Sunday, July 3, 2011

Another Founding Father For Abolition

American Aristides and Abolitionist


The Economist magazine has waded into the controversy, born as a dispute between ABC's George Stephanopolous and presidential candidate Michele Bachmann, over the extent to which the American Founders worked to end slavery. As many know, Stephanopolous argued that the Founders did not work to end slavery, while Congresswoman Bachmann claimed they did, citing only John Quincy Adams, a young boy at the time of the Revolution, as an example.

In a piece entitled "John Jay Saves the Day," The Economist has offered some support for Congresswoman Bachmann's assertion, contending that: "[p]lenty of founders did fight hard to end slavery." At the same time, the essay asserts that "the really good guys on slavery were not" Washington, Jefferson and Madison, but instead "less venerated big government Yankee founders who sped the abolition of slavery in the North." As examples, the essay cites Alexander Hamilton and John Jay of New York and Gouverneur Morris of New Jersey. The piece praises Jay, himself a slave owner, for purchasing slaves and then granting them freedom after what Jay deemed a reasonable period of time. The piece also praises Jay for signing a 1799 New York "Act for the Gradual Abolition of Slavery." The Act provided that, beginning on July 4 of that year, all children born to slave parents in New York would be free. The Act also prohibited the export of slaves from New York.


The Economist is certainly right to praise Jay, Hamilton, and Morris for their opposition to slavery and their efforts to combat it. Hopefully Congresswoman Bachmann and George Stephanopolous will "stand corrected" and give these gentlemen their due. However, the Economist errs when it suggests that only northern Founders fought to end slavery, failing, as it does to mention George Wythe of Virginia, a prominent Founder and Abolitionist.

Wythe is perhaps best known as the first Professor of Law and Police ("policy") at the William and Mary Law School, founded as the nation's first law school in 1779. (Wythe served in this capacity until he resigned in 1789.) Less well-known is his role in the American Independence Movement and adoption of the U.S. Constitution. He drafted the Virginia Legislature's Resolution in Remonstrance, protesting the Stamp Act, in 1764. Elected to the Continental Congress in 1775, Wythe voted for the Resolution of Independence, moved by fellow Virginian Richard Henry Lee, and signed the Declaration of Independence drafted by Jefferson. He then served as Speaker of Virginia's House of Delegates from 1777-78. He was a member of the Virginia Court of Chancery for more than two decades. In the so-called "Case of the Prisoners" (Commonwealth v. Caton, 1782) Wythe issued an opinion claiming the power to invalidate unconstitutional statutes, thereby presaging the doctrine of judicial review articulated by his student, John Marshall, in Marbury v. Madison, 5 U.S. 137 (1803).

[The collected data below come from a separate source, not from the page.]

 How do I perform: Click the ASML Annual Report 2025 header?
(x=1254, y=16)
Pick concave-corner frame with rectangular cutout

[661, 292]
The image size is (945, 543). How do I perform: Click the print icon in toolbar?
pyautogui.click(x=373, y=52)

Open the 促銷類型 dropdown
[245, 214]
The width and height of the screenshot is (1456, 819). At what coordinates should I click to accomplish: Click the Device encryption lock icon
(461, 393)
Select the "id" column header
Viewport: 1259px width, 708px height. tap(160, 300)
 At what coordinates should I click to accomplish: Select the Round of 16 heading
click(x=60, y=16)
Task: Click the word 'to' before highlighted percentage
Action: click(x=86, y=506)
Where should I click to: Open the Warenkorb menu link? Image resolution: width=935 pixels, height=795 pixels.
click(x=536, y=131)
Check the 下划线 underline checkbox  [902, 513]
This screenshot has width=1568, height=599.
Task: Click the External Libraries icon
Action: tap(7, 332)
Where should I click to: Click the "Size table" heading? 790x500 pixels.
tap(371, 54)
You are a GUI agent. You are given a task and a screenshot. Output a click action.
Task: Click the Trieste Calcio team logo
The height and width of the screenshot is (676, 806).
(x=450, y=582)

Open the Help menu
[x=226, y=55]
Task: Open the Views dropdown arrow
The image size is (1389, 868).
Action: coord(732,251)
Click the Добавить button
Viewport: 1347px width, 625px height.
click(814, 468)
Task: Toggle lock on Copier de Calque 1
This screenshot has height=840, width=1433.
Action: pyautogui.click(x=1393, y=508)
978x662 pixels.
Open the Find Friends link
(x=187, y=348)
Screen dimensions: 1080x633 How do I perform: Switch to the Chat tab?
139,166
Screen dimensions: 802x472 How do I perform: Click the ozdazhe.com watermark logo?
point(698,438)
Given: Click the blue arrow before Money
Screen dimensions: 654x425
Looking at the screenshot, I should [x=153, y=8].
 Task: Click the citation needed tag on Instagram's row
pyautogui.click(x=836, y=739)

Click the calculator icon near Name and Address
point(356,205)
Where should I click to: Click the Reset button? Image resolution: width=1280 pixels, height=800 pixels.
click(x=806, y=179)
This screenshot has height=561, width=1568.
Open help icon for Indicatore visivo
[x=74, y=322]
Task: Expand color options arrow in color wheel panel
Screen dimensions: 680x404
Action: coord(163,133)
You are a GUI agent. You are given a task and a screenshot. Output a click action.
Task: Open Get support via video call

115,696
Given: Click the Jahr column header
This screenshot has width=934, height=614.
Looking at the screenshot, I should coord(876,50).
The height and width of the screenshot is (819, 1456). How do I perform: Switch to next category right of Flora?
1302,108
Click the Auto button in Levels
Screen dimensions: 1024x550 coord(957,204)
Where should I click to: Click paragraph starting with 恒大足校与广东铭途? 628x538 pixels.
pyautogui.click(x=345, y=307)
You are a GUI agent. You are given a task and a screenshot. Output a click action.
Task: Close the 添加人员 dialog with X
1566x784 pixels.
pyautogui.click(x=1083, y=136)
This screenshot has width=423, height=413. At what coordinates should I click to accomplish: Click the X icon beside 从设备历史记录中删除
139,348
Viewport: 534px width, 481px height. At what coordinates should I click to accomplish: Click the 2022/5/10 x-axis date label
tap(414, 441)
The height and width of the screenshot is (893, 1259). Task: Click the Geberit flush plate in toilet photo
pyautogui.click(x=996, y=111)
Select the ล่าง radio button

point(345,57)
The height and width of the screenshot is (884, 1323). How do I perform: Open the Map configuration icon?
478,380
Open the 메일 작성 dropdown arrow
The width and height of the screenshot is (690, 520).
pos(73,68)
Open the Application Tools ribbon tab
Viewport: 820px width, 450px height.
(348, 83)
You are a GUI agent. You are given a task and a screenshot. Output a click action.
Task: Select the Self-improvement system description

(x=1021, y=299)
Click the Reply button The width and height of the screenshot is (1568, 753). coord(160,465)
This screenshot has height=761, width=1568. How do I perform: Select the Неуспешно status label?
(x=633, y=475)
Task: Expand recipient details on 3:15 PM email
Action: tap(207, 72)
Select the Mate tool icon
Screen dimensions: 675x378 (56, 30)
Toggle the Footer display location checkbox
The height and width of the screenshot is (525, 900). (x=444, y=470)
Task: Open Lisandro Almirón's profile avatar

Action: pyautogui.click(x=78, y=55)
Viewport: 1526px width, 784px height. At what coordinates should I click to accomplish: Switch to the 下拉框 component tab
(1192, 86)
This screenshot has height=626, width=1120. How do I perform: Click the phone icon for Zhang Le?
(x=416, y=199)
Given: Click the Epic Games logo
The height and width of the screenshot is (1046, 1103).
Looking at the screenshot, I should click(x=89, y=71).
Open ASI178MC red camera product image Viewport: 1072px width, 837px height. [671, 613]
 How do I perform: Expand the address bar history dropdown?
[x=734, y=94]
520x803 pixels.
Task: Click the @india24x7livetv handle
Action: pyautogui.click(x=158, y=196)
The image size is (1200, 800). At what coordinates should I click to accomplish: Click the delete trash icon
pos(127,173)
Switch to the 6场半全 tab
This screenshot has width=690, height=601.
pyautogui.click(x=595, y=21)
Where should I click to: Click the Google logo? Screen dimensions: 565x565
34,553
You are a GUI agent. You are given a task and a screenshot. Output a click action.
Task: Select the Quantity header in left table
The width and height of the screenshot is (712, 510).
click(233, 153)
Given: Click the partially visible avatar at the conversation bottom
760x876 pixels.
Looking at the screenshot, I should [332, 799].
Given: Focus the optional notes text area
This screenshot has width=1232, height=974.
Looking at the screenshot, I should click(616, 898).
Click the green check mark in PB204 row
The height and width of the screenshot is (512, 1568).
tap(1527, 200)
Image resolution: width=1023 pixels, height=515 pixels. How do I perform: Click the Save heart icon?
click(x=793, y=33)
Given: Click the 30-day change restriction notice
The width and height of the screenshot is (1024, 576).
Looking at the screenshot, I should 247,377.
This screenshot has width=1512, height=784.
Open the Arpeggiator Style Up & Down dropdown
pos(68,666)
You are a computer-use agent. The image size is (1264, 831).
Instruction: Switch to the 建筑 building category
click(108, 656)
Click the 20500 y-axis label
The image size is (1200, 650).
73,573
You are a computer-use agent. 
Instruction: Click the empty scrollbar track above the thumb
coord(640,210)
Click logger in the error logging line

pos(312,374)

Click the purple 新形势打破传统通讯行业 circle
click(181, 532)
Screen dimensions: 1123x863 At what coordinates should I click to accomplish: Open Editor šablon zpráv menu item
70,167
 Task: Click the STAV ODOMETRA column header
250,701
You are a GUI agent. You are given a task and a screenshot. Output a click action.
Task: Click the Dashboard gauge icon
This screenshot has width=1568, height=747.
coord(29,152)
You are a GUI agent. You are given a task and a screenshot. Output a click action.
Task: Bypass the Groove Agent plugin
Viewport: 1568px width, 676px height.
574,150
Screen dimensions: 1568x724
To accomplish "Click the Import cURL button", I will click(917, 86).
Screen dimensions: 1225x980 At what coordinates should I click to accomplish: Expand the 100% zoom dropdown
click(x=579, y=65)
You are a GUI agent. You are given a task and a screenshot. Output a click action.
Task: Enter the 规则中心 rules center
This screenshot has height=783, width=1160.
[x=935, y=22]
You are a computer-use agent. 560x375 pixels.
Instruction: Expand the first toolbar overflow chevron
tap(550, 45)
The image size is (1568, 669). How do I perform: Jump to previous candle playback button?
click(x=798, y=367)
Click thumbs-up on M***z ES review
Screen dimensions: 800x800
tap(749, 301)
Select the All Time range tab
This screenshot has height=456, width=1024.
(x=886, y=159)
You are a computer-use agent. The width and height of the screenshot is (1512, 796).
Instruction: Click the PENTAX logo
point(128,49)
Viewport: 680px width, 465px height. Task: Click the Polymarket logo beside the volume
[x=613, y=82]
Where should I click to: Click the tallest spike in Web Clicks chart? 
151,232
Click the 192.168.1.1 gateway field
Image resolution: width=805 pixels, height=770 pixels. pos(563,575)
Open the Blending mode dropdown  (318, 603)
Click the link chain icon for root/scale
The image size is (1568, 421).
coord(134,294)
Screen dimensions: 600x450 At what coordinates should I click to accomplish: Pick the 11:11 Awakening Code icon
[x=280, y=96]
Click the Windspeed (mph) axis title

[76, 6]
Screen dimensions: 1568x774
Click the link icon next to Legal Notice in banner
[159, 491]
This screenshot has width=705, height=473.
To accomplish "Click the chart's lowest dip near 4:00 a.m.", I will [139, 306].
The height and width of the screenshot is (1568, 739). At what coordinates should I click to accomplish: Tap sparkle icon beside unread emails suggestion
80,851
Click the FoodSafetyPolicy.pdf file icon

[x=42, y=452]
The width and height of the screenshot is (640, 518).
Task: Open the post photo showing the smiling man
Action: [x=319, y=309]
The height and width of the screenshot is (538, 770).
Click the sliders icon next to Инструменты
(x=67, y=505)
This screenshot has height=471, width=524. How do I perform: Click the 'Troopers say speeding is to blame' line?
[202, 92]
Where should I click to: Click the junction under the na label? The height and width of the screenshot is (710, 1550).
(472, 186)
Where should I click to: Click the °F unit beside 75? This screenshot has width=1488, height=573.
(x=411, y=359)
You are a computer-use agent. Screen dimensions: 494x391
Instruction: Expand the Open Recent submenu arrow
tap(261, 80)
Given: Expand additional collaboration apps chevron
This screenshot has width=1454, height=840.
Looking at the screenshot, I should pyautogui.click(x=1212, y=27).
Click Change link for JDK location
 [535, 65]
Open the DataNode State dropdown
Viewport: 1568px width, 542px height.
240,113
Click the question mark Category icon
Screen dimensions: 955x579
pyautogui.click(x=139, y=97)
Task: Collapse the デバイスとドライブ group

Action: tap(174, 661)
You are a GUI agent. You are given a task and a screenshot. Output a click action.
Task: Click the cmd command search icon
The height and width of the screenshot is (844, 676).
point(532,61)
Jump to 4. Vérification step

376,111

Wythe also attended the Philadelphia Convention that drafted and proposed the U.S. Constitution. George Washington, who presided, appointed Wythe, along with Hamilton and Charles Pickney, to a committee charged with developing procedures to govern the Convention. However, he left the convention early and did not sign the document. He did, however, participate as an elected member of the Virginia Convention that voted to ratify the proposed Constitution.


Like the northern Founders extolled by the Economist, Wythe was an abolitionist. He freed his own slaves and provided for their support, teaching Ancient Greek to one former slave who continued to live with Wythe in Richmond. Moreover, as a Judge in the District Court of Chancery in Richmond, Wythe ruled that the Virginia Declaration of Rights created a presumption that all men were free, regardless of their race. (Unfortunately, an appellate court reversed this portion of Wythe's opinion.) No doubt Wythe's example helped inspire the other Virginians who freed their slaves in the post-Revolutionary period. Perhaps Wythe's example also inspired his successor at William and Mary, St. George Tucker, to craft his "Plan for the Gradual Abolition of Slavery" published in the mid-1790s.


It is little wonder that Wythe's biographer called him the "American Aristides," a reference to the Athenian leader whose moderate assessment of tribute owed by members of the Delian League helped earn him the title of "the Just."

Hopefully the Economist, George Stephanopolous and Congresswoman Bachmann will "correct the record" and recognize Wythe's role in helping eradicate human slavery in the United States. July 4th would be a perfect day to start!